”If you’re going to be tried by a jury of your peers, and you have no peers on the jury, that’s a problem.”
Seventh District Judge Gail Kulick, a former Commissioner of Corporate Affairs for the Band, came to the reservation December 14 to hear from Band members about their experience in the Minnesota court system.
Her goals are to compile facts about disparate treatment of minority members and to encourage Band members to serve on juries. ”If you’re going to be tried by a jury of your peers, and you have no peers on the jury, that’s a problem,” said Kulick.
Several Band members and employees shared their experiences on juries, at court, and in professional relationships with county court staff.

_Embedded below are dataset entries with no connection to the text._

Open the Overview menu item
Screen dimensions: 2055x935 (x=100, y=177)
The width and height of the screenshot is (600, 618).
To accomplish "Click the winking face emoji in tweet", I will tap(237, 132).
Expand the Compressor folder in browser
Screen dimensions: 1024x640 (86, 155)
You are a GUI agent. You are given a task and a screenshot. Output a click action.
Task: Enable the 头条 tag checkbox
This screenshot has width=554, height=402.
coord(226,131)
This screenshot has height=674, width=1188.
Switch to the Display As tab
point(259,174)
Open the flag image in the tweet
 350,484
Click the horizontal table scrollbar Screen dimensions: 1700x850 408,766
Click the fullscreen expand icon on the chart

They talked about transportation being a barrier to jury duty and how the close-knit nature of the reservation means ”everybody knows everybody,” which can result in Band members being removed from juries.
Plans for a drug court and restorative justice initiatives were also discussed.
Band member Pete Nayquonabe said he had been called to jury duty twice but had never served on a jury. He was the only tribal member in the pool each time.
Chief Legislative Counsel Christine Jordan suggested that the court reach out to Band members by hosting courthouse tours or other events to foster positive interactions.
Commissioner Bradley Harrington said the probation system discourages groups like Sober Squad by not allowing felons on probation to associate with other convicted felons.
Kulick serves on the Tribal Court State Court Forum, which is composed of tribal court judges from Minnesota’s 11 federally recognized tribes and state court judges from Minnesota’s 87 district courts.
Kulick was joined by Judge Matt Quinn and Mille Lacs Band Special Advisor Tadd Johnson, who gave an introductory presentation on Indian law and history.